## EXCERPTED RECORDS
——————
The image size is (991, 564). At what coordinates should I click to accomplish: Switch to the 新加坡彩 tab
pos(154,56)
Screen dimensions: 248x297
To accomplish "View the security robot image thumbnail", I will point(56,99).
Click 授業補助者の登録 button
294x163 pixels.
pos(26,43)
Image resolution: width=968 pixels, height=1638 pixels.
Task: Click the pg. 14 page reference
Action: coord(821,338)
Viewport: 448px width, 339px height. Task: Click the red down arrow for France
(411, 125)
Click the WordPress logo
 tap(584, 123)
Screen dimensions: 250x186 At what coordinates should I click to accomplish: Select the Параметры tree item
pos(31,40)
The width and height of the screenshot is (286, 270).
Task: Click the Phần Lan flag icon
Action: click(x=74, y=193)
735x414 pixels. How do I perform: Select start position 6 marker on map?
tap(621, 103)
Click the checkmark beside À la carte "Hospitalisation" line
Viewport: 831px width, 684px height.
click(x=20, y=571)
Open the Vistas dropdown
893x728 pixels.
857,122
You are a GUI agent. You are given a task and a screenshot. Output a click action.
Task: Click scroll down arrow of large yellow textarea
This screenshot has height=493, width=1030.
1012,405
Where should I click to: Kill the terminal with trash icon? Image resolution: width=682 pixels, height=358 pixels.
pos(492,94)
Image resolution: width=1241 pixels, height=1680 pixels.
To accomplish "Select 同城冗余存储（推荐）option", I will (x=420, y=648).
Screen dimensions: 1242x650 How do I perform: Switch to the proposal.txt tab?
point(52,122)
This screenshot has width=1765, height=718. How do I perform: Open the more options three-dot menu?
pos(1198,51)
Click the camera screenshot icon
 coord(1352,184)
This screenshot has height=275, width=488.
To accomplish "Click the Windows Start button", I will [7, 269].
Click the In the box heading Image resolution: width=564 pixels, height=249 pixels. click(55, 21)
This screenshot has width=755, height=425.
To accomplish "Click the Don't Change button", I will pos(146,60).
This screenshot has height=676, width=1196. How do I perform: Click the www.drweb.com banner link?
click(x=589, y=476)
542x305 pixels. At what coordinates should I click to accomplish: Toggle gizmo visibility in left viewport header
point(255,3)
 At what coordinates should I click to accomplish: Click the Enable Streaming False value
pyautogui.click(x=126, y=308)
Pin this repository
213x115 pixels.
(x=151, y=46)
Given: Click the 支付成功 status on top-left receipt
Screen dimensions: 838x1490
——————
## EXERCISE DIRECTIONS
Copy out all the entries above, swapping each "Screen dimensions" for "Display size" and keeping everything else unchanged.

## IN RESPONSE
The image size is (991, 564). At what coordinates should I click to accomplish: Switch to the 新加坡彩 tab
pos(154,56)
Display size: 248x297
To accomplish "View the security robot image thumbnail", I will point(56,99).
Click 授業補助者の登録 button
294x163 pixels.
pos(26,43)
Image resolution: width=968 pixels, height=1638 pixels.
Task: Click the pg. 14 page reference
Action: coord(821,338)
Viewport: 448px width, 339px height. Task: Click the red down arrow for France
(411, 125)
Click the WordPress logo
 tap(584, 123)
Display size: 250x186 At what coordinates should I click to accomplish: Select the Параметры tree item
pos(31,40)
The width and height of the screenshot is (286, 270).
Task: Click the Phần Lan flag icon
Action: click(x=74, y=193)
735x414 pixels. How do I perform: Select start position 6 marker on map?
tap(621, 103)
Click the checkmark beside À la carte "Hospitalisation" line
Viewport: 831px width, 684px height.
click(x=20, y=571)
Open the Vistas dropdown
893x728 pixels.
857,122
You are a GUI agent. You are given a task and a screenshot. Output a click action.
Task: Click scroll down arrow of large yellow textarea
This screenshot has height=493, width=1030.
1012,405
Where should I click to: Kill the terminal with trash icon? Image resolution: width=682 pixels, height=358 pixels.
pos(492,94)
Image resolution: width=1241 pixels, height=1680 pixels.
To accomplish "Select 同城冗余存储（推荐）option", I will (x=420, y=648).
Display size: 1242x650 How do I perform: Switch to the proposal.txt tab?
point(52,122)
This screenshot has width=1765, height=718. How do I perform: Open the more options three-dot menu?
pos(1198,51)
Click the camera screenshot icon
 coord(1352,184)
This screenshot has height=275, width=488.
To accomplish "Click the Windows Start button", I will [7, 269].
Click the In the box heading Image resolution: width=564 pixels, height=249 pixels. click(55, 21)
This screenshot has width=755, height=425.
To accomplish "Click the Don't Change button", I will pos(146,60).
This screenshot has height=676, width=1196. How do I perform: Click the www.drweb.com banner link?
click(x=589, y=476)
542x305 pixels. At what coordinates should I click to accomplish: Toggle gizmo visibility in left viewport header
point(255,3)
 At what coordinates should I click to accomplish: Click the Enable Streaming False value
pyautogui.click(x=126, y=308)
Pin this repository
213x115 pixels.
(x=151, y=46)
Given: Click the 支付成功 status on top-left receipt
Display size: 838x1490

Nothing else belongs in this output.